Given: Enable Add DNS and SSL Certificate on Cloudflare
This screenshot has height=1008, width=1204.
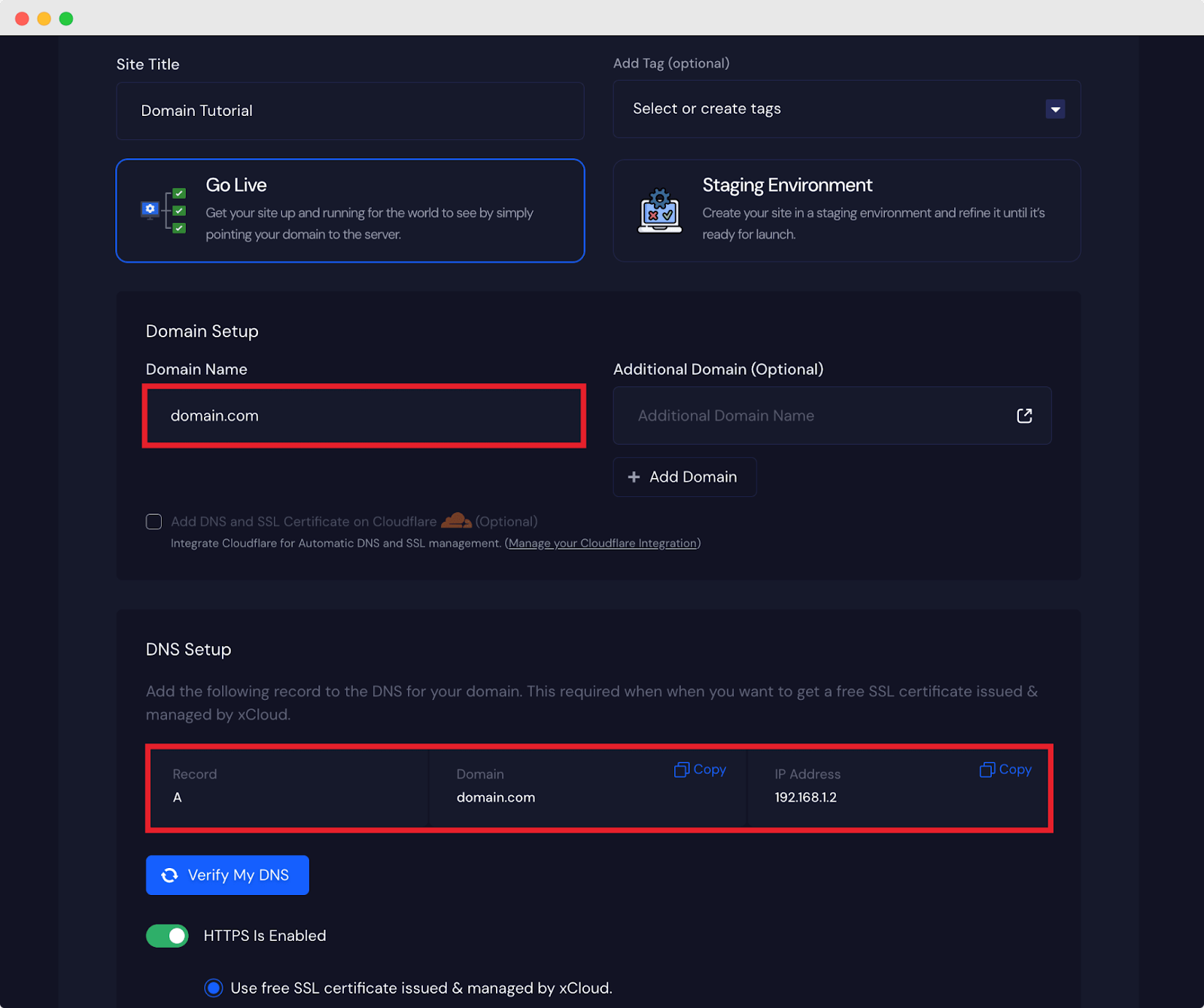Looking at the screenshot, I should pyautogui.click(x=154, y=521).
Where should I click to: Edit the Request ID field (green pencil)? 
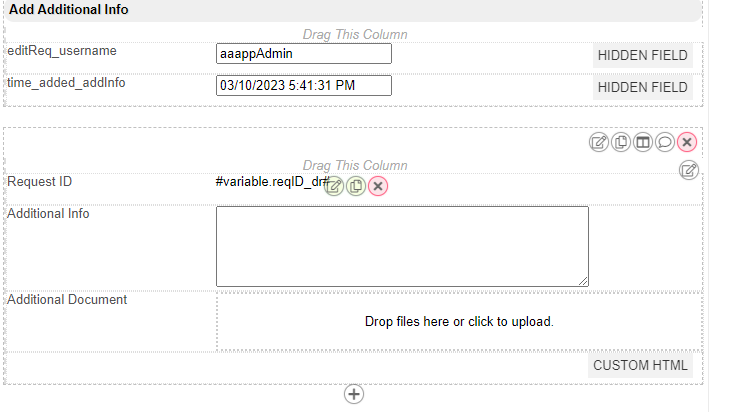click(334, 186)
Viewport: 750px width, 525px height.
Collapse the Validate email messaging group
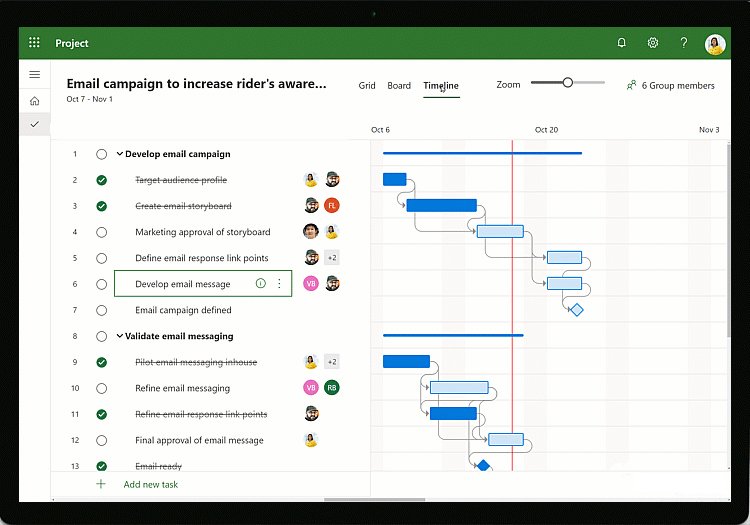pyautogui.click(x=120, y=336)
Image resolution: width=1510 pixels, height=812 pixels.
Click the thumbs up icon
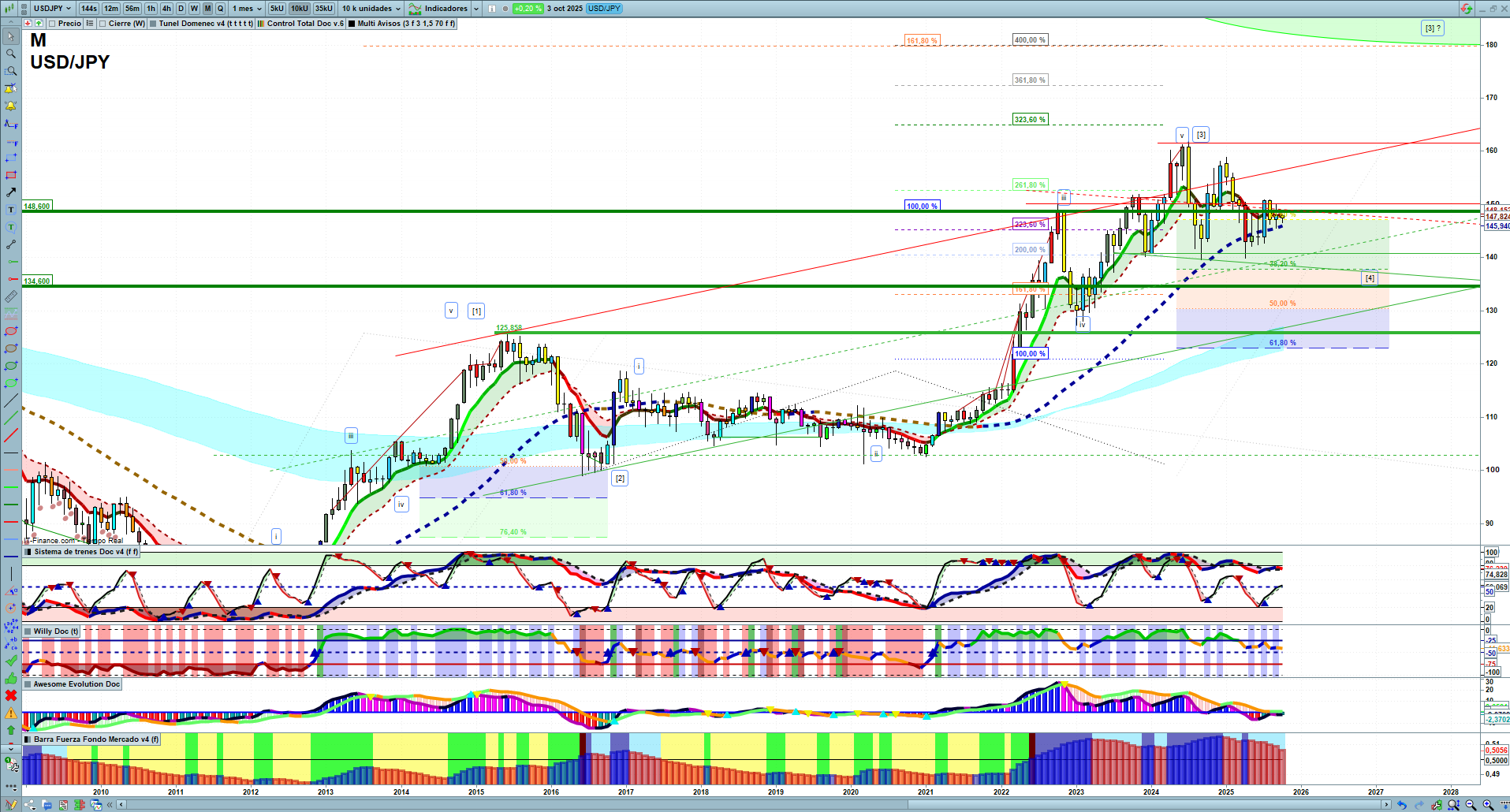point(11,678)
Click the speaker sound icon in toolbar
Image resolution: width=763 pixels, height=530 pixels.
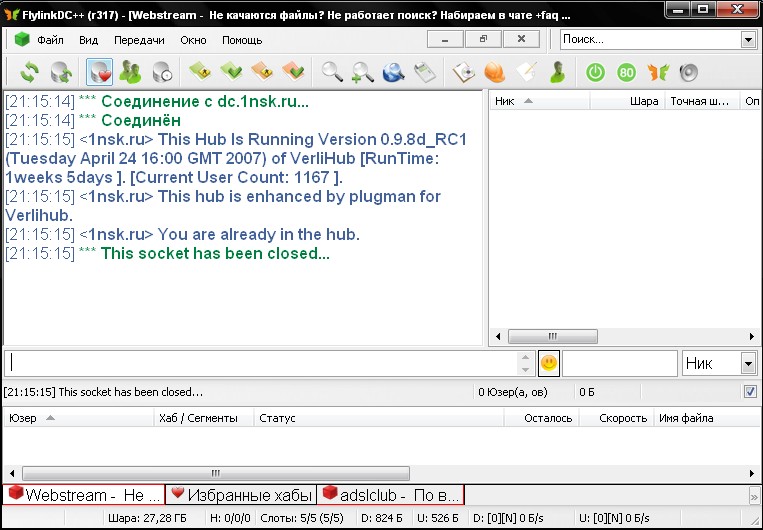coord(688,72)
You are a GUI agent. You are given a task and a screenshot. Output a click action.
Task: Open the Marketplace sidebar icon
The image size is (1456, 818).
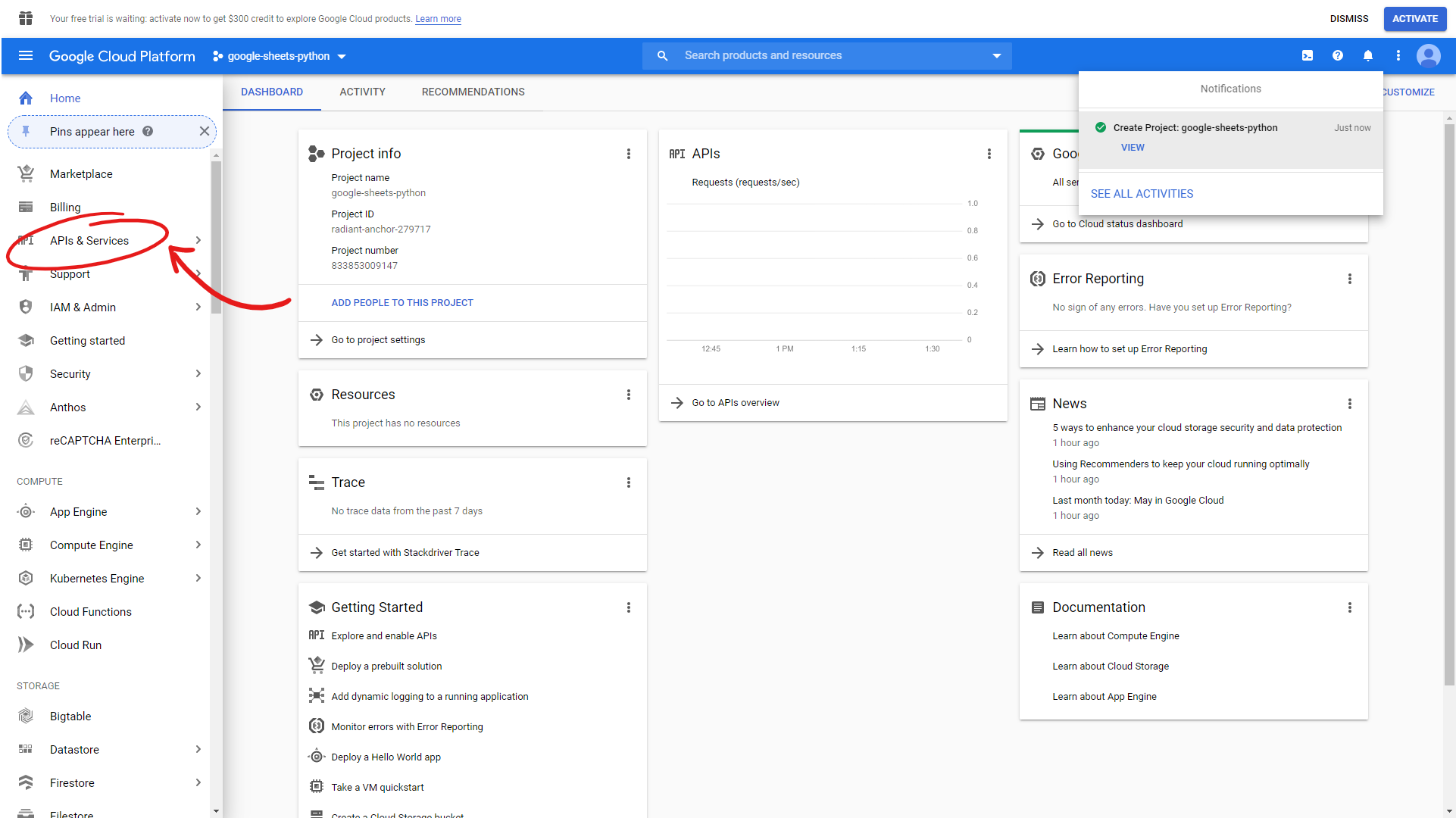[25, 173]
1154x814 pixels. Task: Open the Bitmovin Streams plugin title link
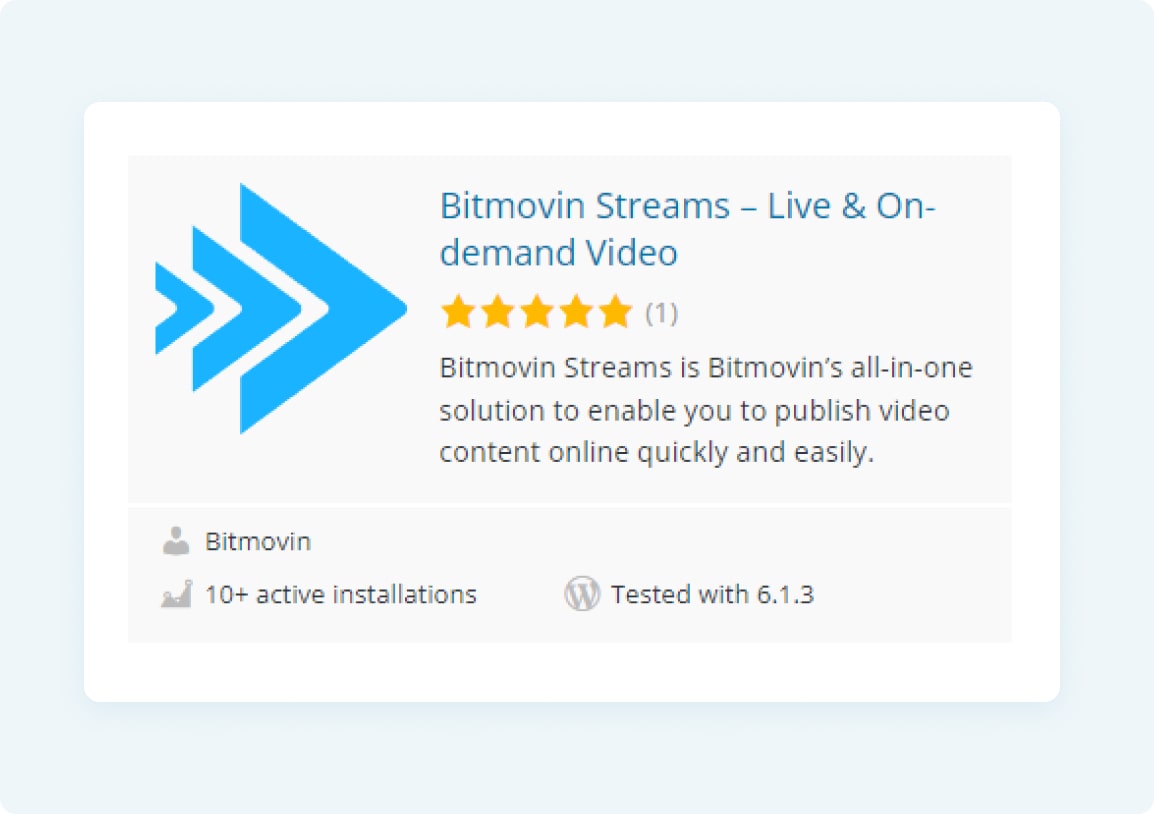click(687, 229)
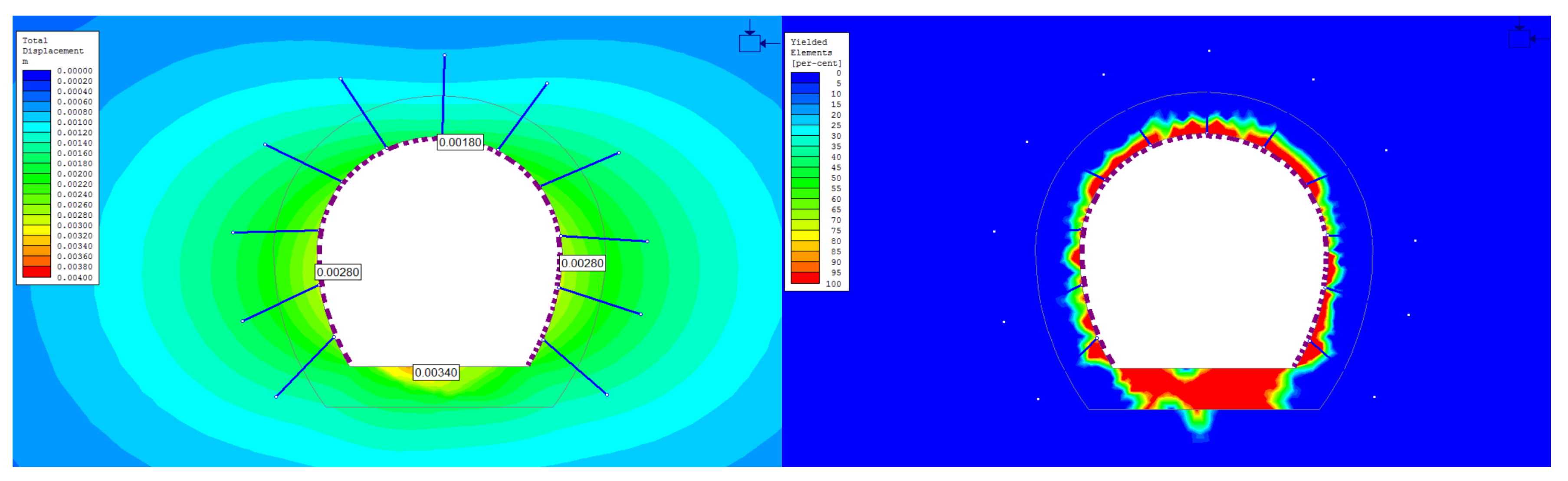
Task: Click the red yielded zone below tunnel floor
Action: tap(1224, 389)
━━━━
Copy out all of the records above word for word, omitting the pictures.

Given: Enable Add DNS and SSL Certificate on Cloudflare
This screenshot has height=1008, width=1204.
Looking at the screenshot, I should pyautogui.click(x=154, y=521).
Where should I click to: Edit the Request ID field (green pencil)? 
click(334, 186)
Viewport: 750px width, 525px height.
Collapse the Validate email messaging group
pyautogui.click(x=120, y=336)
Image resolution: width=1510 pixels, height=812 pixels.
Click the thumbs up icon
point(11,678)
Click the speaker sound icon in toolbar
Image resolution: width=763 pixels, height=530 pixels.
coord(688,72)
You are a GUI agent. You are given a task and a screenshot. Output a click action.
Task: Open the Marketplace sidebar icon
The image size is (1456, 818).
[25, 173]
1154x814 pixels. Task: Open the Bitmovin Streams plugin title link
click(687, 229)
Task: Click the red yielded zone below tunnel floor
Action: tap(1224, 389)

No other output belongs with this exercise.